Information supplied
───

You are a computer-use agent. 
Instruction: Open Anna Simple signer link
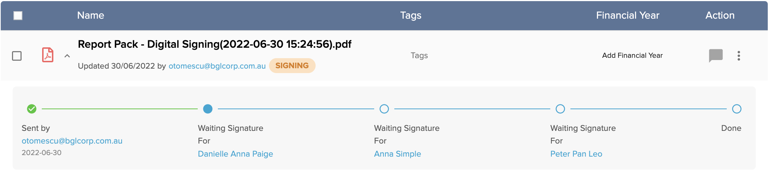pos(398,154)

───

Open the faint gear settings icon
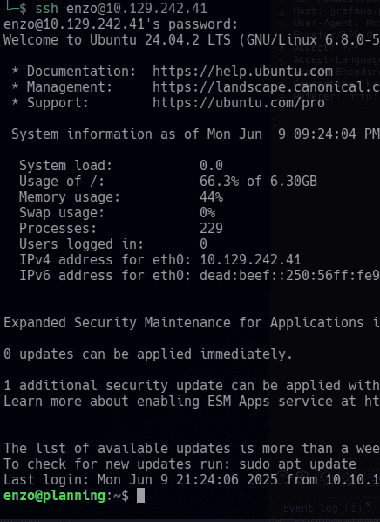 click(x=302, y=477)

───

Exercise details
Put the span of the entries that starts with the line containing "You are a computer-use agent." and ends with the line containing "pos(398,154)", both lines included, into a numbered list without blank lines. Omit the pictures.

Exercise response
1. You are a computer-use agent. 
2. Instruction: Open Anna Simple signer link
3. pos(398,154)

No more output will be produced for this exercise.